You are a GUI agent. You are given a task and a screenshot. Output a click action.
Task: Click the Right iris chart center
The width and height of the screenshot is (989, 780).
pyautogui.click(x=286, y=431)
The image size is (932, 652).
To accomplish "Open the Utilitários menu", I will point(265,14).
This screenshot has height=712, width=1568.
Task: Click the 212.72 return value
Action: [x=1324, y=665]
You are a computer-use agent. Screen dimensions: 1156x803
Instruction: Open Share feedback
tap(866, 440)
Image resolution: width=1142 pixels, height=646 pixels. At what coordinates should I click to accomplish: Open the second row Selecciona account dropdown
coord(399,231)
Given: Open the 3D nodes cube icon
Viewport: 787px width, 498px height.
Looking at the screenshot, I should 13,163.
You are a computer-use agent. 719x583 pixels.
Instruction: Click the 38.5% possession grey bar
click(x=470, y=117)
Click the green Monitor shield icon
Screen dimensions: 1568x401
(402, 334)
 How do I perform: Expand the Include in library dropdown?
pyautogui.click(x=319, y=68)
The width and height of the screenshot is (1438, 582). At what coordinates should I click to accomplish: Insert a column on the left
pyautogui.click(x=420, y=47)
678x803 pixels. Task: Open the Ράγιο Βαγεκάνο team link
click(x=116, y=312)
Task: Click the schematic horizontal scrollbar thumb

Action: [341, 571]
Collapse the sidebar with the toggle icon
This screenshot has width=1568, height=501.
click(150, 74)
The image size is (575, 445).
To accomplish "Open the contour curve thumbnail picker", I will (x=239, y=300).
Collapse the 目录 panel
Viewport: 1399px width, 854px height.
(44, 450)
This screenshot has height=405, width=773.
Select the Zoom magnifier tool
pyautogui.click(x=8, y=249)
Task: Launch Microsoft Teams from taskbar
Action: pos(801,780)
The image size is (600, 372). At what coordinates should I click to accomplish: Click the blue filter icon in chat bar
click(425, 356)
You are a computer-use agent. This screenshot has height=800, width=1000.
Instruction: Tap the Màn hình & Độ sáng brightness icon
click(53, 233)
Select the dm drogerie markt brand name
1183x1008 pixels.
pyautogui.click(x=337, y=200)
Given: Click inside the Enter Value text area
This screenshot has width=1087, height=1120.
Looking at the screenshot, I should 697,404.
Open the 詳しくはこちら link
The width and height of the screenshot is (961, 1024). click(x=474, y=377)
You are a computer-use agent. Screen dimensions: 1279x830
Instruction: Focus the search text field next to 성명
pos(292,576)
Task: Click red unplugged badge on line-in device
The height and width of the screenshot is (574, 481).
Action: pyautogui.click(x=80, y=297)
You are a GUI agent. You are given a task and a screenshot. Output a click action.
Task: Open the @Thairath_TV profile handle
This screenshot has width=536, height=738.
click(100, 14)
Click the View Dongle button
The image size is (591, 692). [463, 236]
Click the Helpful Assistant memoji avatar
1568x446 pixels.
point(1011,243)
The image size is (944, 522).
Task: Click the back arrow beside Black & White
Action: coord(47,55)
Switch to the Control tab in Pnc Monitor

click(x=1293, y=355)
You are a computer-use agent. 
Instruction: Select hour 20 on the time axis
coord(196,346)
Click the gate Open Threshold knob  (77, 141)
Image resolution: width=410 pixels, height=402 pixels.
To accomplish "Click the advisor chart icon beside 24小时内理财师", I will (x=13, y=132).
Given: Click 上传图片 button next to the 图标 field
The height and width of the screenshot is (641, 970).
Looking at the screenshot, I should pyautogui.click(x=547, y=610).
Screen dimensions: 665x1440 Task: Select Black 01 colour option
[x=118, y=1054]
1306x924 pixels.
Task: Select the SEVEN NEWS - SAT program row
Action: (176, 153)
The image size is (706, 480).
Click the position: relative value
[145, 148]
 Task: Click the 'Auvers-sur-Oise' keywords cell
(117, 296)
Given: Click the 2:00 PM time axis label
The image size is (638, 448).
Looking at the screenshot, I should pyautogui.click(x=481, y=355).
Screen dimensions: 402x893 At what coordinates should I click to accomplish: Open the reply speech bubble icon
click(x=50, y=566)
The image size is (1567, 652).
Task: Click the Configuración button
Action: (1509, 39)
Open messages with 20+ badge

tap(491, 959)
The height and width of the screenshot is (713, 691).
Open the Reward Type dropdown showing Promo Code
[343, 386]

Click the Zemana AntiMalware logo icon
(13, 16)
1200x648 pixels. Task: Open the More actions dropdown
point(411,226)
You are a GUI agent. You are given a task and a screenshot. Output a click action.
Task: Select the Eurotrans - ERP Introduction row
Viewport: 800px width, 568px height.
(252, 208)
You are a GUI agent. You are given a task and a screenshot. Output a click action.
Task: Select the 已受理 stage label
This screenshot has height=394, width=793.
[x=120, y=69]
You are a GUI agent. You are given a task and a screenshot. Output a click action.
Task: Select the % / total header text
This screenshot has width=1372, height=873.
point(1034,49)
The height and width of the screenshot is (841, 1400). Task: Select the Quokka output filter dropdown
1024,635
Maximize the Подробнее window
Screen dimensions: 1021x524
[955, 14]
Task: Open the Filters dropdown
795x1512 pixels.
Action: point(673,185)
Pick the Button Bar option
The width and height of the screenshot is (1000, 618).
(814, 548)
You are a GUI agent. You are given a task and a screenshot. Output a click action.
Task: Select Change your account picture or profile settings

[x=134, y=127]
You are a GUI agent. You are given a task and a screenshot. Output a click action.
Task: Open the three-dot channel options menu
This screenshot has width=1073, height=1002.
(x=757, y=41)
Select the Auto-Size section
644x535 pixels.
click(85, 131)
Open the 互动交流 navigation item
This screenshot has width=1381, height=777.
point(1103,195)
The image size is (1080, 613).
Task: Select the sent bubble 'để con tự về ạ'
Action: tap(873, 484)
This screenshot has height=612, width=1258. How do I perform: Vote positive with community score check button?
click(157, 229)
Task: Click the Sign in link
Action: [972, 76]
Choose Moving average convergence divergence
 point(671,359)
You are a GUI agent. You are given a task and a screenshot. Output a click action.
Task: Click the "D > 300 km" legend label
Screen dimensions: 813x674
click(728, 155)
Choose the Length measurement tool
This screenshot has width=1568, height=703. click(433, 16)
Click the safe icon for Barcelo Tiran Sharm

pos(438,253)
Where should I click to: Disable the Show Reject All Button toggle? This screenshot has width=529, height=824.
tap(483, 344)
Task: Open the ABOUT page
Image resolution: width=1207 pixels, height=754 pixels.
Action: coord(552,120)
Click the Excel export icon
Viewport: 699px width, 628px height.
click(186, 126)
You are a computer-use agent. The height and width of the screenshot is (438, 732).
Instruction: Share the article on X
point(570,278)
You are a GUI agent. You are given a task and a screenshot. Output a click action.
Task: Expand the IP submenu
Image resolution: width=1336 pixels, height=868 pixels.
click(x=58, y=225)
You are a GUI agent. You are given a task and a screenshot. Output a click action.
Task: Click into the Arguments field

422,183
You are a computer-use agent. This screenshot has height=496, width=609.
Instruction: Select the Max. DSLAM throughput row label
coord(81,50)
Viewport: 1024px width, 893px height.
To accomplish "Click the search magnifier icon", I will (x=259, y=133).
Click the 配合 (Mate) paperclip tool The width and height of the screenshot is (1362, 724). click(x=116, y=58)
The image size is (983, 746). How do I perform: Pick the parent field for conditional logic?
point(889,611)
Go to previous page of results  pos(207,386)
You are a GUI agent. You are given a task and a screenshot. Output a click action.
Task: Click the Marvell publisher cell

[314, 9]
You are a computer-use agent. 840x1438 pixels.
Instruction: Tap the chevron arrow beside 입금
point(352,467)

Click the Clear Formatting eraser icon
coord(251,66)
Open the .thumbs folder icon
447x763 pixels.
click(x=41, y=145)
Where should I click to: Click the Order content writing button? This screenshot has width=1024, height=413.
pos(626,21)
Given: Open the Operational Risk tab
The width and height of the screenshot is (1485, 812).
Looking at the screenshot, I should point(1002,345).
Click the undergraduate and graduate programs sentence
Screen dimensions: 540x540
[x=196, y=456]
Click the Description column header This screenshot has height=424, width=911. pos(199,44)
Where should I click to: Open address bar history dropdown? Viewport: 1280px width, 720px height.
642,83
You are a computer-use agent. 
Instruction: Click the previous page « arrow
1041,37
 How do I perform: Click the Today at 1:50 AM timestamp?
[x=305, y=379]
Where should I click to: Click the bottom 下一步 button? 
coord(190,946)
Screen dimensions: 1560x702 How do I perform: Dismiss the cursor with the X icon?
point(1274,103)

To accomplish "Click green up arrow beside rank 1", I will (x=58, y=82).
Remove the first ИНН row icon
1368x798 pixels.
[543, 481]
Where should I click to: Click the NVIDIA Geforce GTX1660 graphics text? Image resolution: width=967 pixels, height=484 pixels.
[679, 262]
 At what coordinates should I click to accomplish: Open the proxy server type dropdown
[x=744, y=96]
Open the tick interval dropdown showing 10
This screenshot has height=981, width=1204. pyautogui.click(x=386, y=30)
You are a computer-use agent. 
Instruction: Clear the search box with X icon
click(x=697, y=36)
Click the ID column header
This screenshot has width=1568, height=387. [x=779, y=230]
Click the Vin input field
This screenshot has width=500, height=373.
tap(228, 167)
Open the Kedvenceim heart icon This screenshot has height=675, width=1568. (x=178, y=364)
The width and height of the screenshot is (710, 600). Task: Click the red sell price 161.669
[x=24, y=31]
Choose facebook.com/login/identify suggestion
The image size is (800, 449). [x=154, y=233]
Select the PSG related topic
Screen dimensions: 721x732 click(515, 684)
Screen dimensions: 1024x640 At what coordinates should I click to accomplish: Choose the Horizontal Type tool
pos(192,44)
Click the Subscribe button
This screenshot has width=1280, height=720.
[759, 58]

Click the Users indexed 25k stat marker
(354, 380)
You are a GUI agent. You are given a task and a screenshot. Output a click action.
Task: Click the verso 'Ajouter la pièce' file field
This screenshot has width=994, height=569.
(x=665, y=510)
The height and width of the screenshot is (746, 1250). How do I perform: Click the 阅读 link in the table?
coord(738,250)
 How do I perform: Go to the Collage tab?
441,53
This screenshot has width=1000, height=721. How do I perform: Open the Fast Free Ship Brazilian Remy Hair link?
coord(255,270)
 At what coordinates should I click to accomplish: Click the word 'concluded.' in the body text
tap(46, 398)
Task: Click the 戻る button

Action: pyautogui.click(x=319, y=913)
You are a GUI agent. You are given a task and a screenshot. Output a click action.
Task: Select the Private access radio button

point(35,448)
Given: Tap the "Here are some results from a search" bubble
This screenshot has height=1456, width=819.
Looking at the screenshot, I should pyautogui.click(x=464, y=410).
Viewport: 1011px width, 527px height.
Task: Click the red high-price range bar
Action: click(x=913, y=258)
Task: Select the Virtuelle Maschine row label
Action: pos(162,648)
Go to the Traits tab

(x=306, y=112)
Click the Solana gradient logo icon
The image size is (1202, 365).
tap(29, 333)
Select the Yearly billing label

▶ Your task
Your answer must be the lines from the first line of the entries above through the line that contains "The image size is (932, 652).", written out exactly.

▶ Output for this task
You are a GUI agent. You are given a task and a screenshot. Output a click action.
Task: Click the Right iris chart center
The width and height of the screenshot is (989, 780).
pyautogui.click(x=286, y=431)
The image size is (932, 652).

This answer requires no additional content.